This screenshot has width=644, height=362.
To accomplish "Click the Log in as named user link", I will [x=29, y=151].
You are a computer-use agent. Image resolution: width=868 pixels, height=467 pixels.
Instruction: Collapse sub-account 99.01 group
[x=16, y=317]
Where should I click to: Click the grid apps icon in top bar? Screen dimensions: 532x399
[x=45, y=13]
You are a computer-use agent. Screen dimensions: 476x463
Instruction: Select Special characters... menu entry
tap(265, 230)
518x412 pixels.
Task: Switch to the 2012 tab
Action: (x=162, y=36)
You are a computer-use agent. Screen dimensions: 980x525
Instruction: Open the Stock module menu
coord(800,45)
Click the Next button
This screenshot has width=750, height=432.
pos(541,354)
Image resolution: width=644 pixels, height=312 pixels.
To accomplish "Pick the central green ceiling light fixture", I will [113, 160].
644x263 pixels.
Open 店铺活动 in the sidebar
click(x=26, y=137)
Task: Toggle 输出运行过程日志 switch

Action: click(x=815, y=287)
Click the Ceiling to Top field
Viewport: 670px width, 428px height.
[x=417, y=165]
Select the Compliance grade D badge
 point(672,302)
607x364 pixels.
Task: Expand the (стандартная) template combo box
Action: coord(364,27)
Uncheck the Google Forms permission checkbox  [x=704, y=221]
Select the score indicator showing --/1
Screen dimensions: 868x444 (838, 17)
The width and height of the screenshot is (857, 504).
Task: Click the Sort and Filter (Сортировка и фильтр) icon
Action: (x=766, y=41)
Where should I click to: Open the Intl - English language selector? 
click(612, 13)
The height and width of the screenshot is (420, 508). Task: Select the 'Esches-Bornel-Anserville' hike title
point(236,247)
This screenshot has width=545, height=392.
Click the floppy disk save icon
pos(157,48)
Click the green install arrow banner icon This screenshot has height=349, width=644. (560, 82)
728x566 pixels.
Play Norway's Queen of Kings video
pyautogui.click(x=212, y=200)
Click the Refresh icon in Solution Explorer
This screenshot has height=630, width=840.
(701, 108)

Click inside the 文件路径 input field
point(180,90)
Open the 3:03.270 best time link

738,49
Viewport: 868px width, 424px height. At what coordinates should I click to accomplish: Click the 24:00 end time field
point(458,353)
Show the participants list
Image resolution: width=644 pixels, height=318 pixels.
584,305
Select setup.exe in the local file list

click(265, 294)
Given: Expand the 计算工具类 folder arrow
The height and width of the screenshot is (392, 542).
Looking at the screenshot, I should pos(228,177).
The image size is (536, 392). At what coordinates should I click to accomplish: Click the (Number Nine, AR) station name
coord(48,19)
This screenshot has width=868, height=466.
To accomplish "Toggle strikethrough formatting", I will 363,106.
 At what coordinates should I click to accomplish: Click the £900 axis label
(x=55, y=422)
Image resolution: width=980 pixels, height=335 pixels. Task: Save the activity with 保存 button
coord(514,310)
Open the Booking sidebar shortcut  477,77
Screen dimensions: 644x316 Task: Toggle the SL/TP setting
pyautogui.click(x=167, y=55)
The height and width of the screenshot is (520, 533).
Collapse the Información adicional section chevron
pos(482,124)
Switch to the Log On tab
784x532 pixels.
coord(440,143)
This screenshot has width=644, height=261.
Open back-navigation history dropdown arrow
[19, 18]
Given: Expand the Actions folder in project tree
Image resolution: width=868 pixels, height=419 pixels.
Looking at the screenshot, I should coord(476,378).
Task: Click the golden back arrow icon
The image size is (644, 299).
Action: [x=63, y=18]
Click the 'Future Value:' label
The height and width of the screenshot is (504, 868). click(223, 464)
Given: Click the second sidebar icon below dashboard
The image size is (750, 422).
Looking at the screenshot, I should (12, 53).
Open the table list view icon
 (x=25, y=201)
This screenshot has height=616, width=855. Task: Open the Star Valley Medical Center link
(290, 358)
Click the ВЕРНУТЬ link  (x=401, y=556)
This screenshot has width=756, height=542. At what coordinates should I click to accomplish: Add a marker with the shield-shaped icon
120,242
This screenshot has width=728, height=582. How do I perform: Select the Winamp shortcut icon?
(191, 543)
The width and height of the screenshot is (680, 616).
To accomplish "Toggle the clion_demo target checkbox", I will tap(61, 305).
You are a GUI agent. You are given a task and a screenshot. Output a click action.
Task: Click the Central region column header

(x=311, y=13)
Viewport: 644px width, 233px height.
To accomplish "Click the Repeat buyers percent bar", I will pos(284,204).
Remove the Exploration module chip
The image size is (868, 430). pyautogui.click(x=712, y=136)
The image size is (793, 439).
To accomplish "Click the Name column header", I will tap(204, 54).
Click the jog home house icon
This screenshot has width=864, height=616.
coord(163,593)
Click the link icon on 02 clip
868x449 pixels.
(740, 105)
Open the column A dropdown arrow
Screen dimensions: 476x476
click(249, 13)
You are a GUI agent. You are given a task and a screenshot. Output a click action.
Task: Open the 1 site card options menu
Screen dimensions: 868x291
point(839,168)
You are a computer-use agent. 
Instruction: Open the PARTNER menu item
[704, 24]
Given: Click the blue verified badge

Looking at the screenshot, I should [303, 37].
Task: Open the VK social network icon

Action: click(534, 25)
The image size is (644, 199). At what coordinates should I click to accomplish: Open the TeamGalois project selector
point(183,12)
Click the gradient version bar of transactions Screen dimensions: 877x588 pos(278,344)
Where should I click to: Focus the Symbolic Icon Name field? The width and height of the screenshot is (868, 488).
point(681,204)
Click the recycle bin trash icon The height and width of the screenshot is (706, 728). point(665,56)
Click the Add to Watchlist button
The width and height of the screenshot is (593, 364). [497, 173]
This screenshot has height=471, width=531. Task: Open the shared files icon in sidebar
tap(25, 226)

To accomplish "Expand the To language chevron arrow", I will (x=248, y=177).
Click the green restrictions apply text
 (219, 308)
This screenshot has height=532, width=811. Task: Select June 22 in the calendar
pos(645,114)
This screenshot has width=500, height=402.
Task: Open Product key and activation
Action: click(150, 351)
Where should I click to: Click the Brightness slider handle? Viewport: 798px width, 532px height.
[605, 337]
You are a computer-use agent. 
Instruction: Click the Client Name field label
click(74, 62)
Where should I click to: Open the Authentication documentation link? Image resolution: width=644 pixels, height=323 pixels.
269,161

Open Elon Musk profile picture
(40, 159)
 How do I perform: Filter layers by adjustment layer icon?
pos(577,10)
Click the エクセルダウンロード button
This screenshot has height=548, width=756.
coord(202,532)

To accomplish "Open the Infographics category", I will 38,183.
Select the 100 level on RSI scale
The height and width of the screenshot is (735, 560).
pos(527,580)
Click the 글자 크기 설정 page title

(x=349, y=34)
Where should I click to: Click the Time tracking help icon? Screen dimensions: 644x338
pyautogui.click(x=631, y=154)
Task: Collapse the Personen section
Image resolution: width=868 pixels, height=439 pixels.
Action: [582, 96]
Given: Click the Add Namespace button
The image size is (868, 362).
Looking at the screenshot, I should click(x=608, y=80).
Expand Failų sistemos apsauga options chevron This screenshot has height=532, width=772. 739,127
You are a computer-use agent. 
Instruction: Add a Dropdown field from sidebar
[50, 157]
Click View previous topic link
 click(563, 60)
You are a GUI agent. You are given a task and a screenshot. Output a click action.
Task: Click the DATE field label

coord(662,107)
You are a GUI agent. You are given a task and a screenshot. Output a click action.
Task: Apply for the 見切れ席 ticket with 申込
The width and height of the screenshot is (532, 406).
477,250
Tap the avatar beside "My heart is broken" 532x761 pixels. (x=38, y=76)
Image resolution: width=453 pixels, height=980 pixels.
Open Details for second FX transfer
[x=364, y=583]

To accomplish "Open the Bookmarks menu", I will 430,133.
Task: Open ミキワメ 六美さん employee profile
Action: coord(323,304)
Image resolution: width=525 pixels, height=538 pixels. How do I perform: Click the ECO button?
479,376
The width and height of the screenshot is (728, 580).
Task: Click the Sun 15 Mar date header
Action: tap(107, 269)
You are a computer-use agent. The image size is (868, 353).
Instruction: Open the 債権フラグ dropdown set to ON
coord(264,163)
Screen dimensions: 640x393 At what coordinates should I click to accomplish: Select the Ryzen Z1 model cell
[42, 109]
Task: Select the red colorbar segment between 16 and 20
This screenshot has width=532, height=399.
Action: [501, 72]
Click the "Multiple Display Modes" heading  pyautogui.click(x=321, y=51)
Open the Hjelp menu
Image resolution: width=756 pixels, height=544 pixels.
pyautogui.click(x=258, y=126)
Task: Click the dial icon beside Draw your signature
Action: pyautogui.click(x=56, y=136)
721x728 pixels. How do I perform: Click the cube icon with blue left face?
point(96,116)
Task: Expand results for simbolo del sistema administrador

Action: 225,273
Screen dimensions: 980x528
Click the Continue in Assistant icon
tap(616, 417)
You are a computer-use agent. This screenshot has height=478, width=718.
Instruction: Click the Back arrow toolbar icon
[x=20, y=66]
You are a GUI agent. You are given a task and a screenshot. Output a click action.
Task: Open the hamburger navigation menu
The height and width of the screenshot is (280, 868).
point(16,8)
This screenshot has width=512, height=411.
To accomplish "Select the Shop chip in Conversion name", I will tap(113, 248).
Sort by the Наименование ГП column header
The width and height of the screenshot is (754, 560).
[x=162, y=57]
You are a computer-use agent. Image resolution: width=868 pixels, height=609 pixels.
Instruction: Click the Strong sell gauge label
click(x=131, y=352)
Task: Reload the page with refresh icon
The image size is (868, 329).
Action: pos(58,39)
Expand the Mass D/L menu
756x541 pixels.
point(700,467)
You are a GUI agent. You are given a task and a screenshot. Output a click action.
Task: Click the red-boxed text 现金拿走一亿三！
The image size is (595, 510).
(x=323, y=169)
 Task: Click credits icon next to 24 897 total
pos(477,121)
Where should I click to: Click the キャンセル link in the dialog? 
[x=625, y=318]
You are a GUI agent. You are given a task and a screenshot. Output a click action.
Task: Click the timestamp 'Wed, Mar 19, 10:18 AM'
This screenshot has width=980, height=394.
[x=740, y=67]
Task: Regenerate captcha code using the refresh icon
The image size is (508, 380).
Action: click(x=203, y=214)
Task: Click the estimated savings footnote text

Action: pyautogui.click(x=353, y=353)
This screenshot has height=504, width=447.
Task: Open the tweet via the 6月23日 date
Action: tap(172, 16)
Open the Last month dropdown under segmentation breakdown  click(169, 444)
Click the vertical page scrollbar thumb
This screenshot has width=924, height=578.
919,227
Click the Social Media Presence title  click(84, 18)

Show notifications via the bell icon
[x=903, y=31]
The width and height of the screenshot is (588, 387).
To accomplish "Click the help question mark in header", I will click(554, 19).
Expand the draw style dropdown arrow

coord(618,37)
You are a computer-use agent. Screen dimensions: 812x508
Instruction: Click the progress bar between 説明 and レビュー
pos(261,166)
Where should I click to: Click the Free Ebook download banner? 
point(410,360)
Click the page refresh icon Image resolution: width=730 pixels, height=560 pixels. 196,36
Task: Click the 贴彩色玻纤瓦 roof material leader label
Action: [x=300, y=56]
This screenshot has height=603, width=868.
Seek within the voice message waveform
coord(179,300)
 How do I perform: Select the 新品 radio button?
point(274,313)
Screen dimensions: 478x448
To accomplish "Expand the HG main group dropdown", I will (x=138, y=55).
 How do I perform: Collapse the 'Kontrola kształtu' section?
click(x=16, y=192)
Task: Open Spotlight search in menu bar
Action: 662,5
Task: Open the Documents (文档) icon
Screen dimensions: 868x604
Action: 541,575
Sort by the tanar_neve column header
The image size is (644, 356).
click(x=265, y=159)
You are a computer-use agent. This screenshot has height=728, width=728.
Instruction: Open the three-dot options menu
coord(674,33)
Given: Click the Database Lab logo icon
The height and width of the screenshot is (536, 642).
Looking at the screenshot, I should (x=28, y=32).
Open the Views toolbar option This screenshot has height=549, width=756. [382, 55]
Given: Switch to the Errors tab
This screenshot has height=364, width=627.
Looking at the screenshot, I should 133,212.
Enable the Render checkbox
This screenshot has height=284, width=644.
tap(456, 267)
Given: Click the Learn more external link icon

* _Work to complete_:
All lines above from the one with "Where should I click to: Open the Authentication" to the one with "Click the エクセルダウンロード button", inclusive, should be copied exactly, and no other lines.

* _Result_:
Where should I click to: Open the Authentication documentation link? Image resolution: width=644 pixels, height=323 pixels.
269,161

Open Elon Musk profile picture
(40, 159)
 How do I perform: Filter layers by adjustment layer icon?
pos(577,10)
Click the エクセルダウンロード button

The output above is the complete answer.